Yes, the crucial issue in this conversation is the concept of ‘most’ and ‘probability’. What you can conclude from P1 is that a priori, a randomly selected predicate X probably does not satisfy X(m) for all m. If we had other reasons to believe that X(m) for all m, then we can update our beliefs. Similarly, we expect that a randomly selected prime number n is probably odd; but if we learn the further fact that n=2, then our belief changes.

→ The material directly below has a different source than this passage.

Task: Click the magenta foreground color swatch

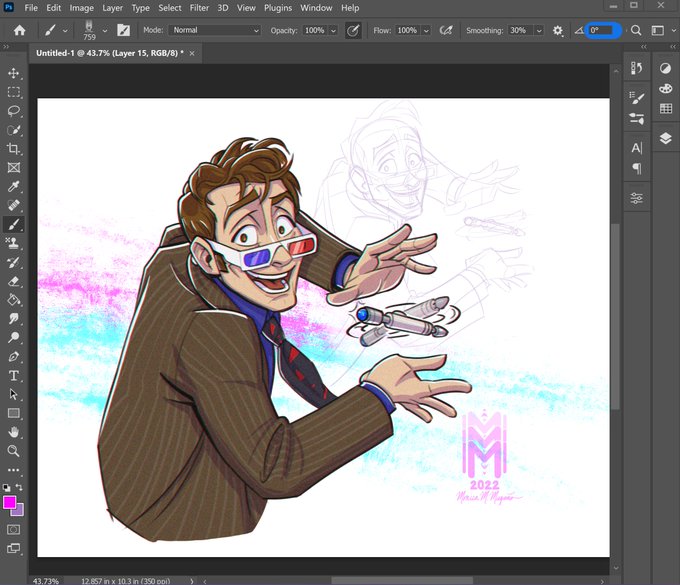Action: [x=10, y=503]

So what do you make of this argument then? Suppose I were of the opinion that 2 is an even prime. You come to me with an argument to the effect that I should not believe 2 to be prime because a randomly selected prime number is very, very unlikely to be even. Should I be convinced by that? I may be convinced that in some sense, 2 is unlikely to be even, but I don’t think I should accept that 2 is not even, or that the evenness of 2 is questionable.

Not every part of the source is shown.